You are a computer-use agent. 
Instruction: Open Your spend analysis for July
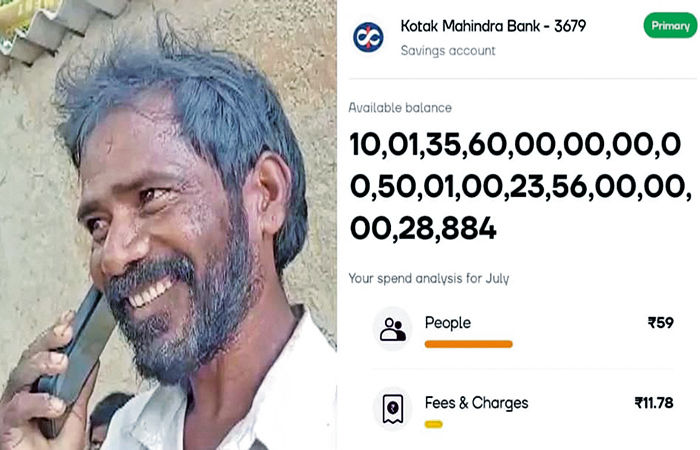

--

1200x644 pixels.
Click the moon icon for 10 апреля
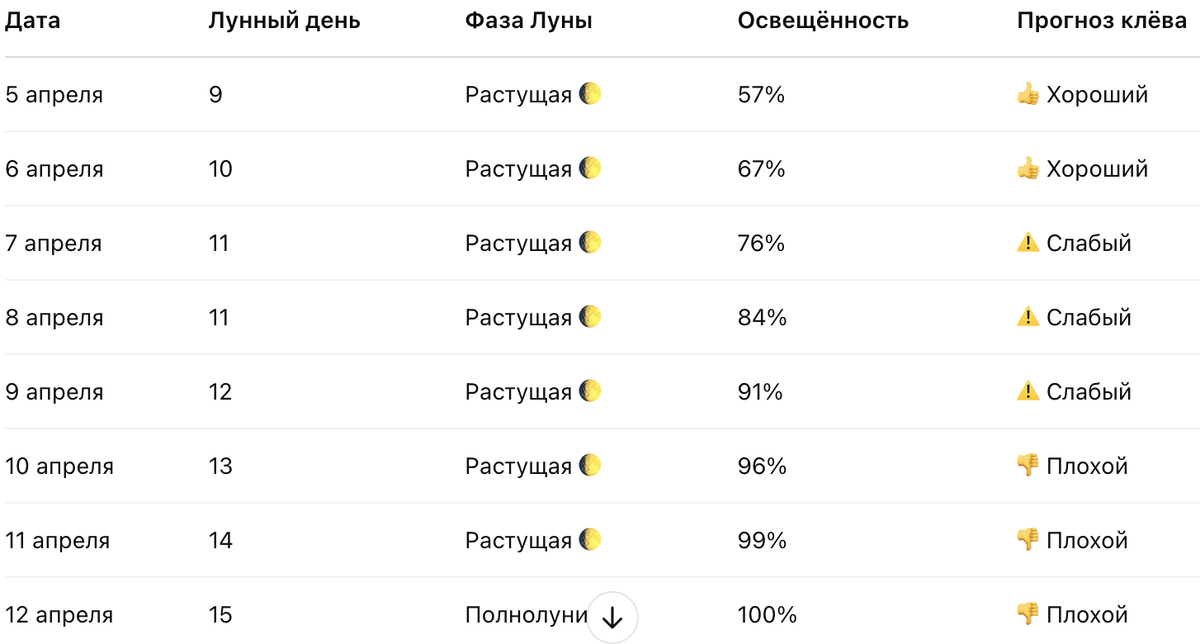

...

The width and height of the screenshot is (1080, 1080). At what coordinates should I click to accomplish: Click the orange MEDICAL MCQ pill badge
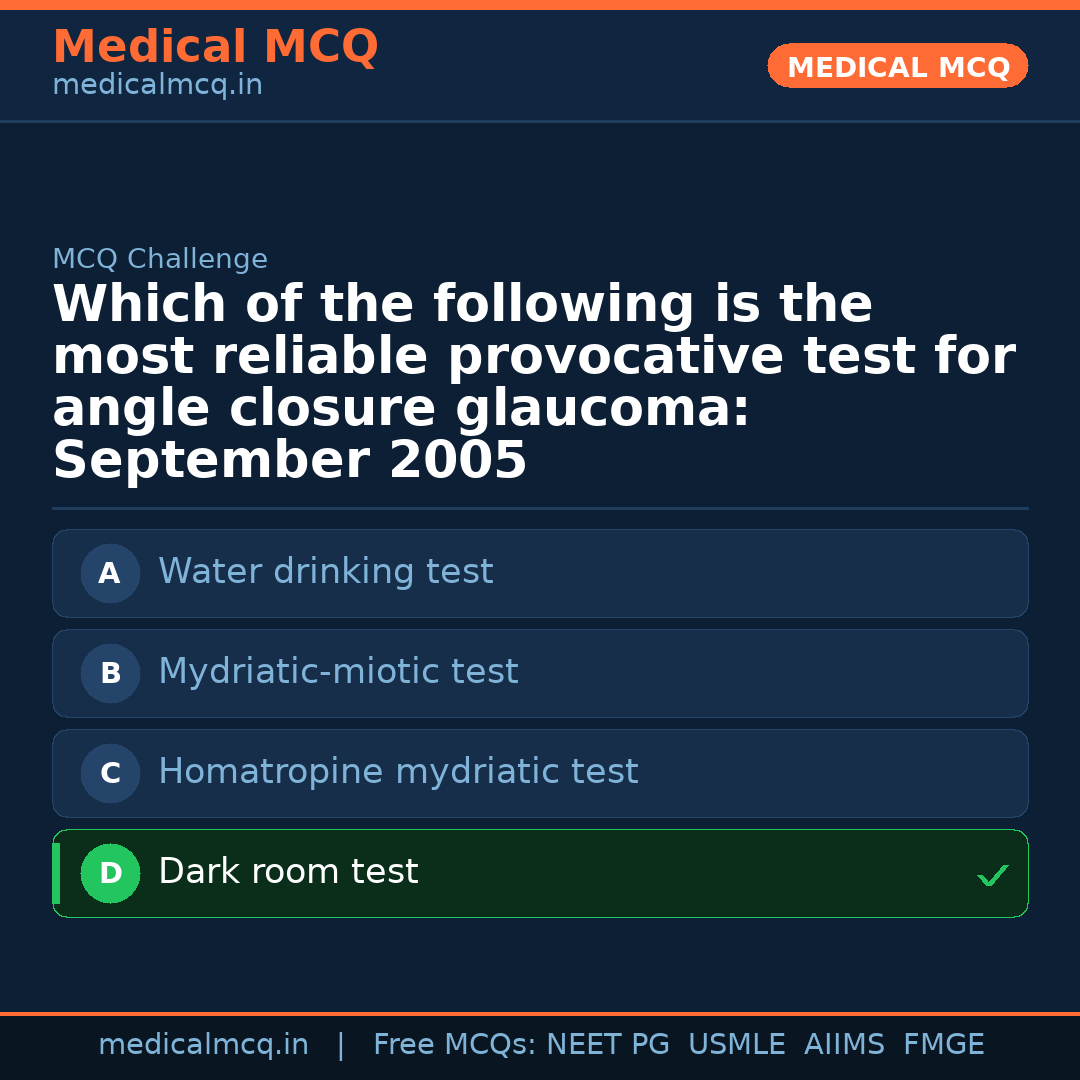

§ WORK REQUEST
Wherever the word "Click" appears in the records above, copy that line.

§ ANSWER FOR THE TASK
Click the moon icon for 10 апреля
The width and height of the screenshot is (1080, 1080). At what coordinates should I click to accomplish: Click the orange MEDICAL MCQ pill badge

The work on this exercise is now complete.